**Selected excerpt**
---
Thread: Re: [GENERAL] Benchmarks

Re: [GENERAL] Benchmarks

From
"Differentiated Software Solutions Pvt. Ltd."
Date:
Hi,

It was good that I have chanced upon your mail.

I'm currently implementing a very high performance reliability application
using postgres.
I'm risking lots of debate and criticism on what I have to say. This is
based on practical experience. I have decent experience is using DB2 and a
reasonable experience using Oracle and SQL-Server.

My opinion is as follows.
I wouldn't look at most benchmarking numbers for the app. you are
programming. We are currently facing some performance issues which I'm
sorting out. I was involved in a major benchmarking exercise about 3 years
back where we did exactly what you are looking for.... Results - Oracle and
Sybase and off all surprises even Ingres (which is now extinct) delivered
results which were quite indistingushable. My experience shows that if you
want to extract the juice out of the platform it all lies in the DB design
and coding !! It has been repeatedly proved with every DB I have worked on,
including Postgres.

Having said that... Let me stick my neck out and list some of the problems
we have been facing with Postgres
a) When faced with very heavy transaction loads postgres may crash !! With
great effort and about 3 weeks of full time effort on my part and also
thanks to the pg user community, I hope to have fixed it. I'm still awaiting
further testing before I write to this mailing list all details regarding
what we went thru'.
---
**Supplied material**
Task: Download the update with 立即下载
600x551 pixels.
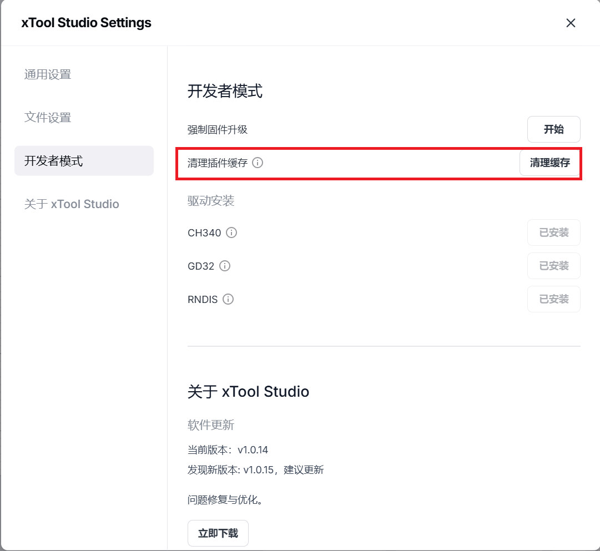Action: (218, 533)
---
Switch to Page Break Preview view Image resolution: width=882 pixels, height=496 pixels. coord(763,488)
---
**Jobs**
#1 Name every database system mentioned in the benchmarks post.
#2 Reproduce the benchmarks post from "It was good" to "Oracle and SQL-Server.".
#3 Answer each question using the benchmarks post.
(a) About how many years ago did the writer take part in the major benchmarking exercise?
(b) How much full-time effort did the writer spend on the crashing problem?
(c) Which database does the writer describe as now extinct?

**Outputs for the tasks**
#1 DB2, Oracle, SQL-Server, Sybase, Ingres, Postgres

#2
It was good that I have chanced upon your mail.

I'm currently implementing a very high performance reliability application
using postgres.
I'm risking lots of debate and criticism on what I have to say. This is
based on practical experience. I have decent experience is using DB2 and a
reasonable experience using Oracle and SQL-Server.

#3
(a) About 3 years
(b) About 3 weeks
(c) Ingres